Achieving a reckless driving settlement during a DWI trial, after panning for gold
Achieving a reckless driving settlement during a DWI trial, after panning for gold
During the year between college and law school, I was a financial auditor at one of the nation’s then-thirty largest banks. We reviewed the bank’s financial activities to assure the bank was adhering to safe and sound financial practices. This was the closest I ever came to being a cop, in that our department looked for efforts by customers to launder cash, counted tellers’ cash drawers for money shortages if they wordlessly did not arrive at work, and counted teller drawers connected to bank robberies. Most of the work, though, was less thrilling and more about protecting the bank’s profitability from poor financial practices and dishonesty by bank employees. The work was heavily detail oriented.
So many criminal defendants actually committed crimes, meaning all the more that the road to victory requires leaving no stone unturned in preparing for and executing criminal defense litigation and trial battle. The detail work of my auditing year naturally flowed into the detail work of my criminal defense practice.

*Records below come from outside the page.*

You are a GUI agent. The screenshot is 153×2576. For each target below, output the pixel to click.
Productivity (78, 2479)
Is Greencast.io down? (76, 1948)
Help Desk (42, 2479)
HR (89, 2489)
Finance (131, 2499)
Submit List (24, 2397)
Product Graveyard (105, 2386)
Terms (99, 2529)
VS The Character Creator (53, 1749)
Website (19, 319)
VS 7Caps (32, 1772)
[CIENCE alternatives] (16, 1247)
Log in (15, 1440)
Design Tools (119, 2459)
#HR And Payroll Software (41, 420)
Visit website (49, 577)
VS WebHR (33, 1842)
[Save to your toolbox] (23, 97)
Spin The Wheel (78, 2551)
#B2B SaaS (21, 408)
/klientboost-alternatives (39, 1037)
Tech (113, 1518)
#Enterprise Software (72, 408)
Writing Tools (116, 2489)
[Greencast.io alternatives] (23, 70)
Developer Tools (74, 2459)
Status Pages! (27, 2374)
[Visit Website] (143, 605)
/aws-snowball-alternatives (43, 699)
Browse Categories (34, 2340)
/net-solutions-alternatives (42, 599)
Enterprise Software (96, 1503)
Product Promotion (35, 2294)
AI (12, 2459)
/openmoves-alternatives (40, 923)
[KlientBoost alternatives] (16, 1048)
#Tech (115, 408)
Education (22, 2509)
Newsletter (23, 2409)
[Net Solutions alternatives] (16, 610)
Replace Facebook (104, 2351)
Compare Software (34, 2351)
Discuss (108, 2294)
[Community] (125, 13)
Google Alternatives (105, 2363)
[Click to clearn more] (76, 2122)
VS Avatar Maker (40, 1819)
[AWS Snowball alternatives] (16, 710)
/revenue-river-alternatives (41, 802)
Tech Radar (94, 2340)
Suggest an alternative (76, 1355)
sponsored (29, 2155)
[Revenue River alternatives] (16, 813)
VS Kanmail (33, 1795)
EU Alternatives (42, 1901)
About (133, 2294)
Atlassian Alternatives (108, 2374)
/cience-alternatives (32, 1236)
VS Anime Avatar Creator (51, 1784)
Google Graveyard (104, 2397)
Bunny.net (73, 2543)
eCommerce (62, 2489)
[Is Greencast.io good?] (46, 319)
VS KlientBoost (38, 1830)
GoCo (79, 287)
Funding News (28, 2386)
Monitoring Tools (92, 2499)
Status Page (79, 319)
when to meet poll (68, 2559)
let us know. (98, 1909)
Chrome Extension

Here is a case in point. Recently, my client opted to go to trial in a Virginia drunk driving case alleging a 0.16 blood alcohol content in my client’s body at the time of breath testing. If convicted, he faced five days mandatory minimum in jail for a BAC of 0.15 or over.
We lost the motion to suppress my client’s arrest. The prosecutor proceeded to ask the breath technician questions in an effort to introduce the 0.16 BAC. I spoke up right away during this afternoon trial: “Judge, I may be able to save everyone a lot of time here.” How can anyone turn their backs on hearing about such an honest and desireable offer to achieve time efficiency?
The judge asked what I had in mind, and I proclaimed that the breath technician had utterly failed to sign any part of my client’s certificate of blood analysis, including the attestation clause, despite the law’s requirement that the technician so attest. Va. Code § 18.2-268.9. I said that this signature omission precluded allowing the certificate of analysis and breath testing results into evidence.
My argument was not an automatic shoe-in. I risked the judge’s allowing the breath technician to testify to the numerical test result without the introduction of the certificate of analysis. I said that such an introduction of the BAC test result was inadmissible, and would be in a vacuum with no reference to the quantitative and qualitative meaning of the numerical result. Also, my client risked the possibility of a DWI conviction even without the introduction of the alleged BAC test result.
The prosecutor and I then reopened negotiations, and, ultimately, and for the first time in this case, the prosecutor offered to convert the DWI charge to reckless driving with four nights in jail. That is not a bad tradeoff to avoid a DWI conviction.
Lesson underlined: In criminal defense, leave no stone unturned. Pan for gold. Review everything with a fine-tooth comb.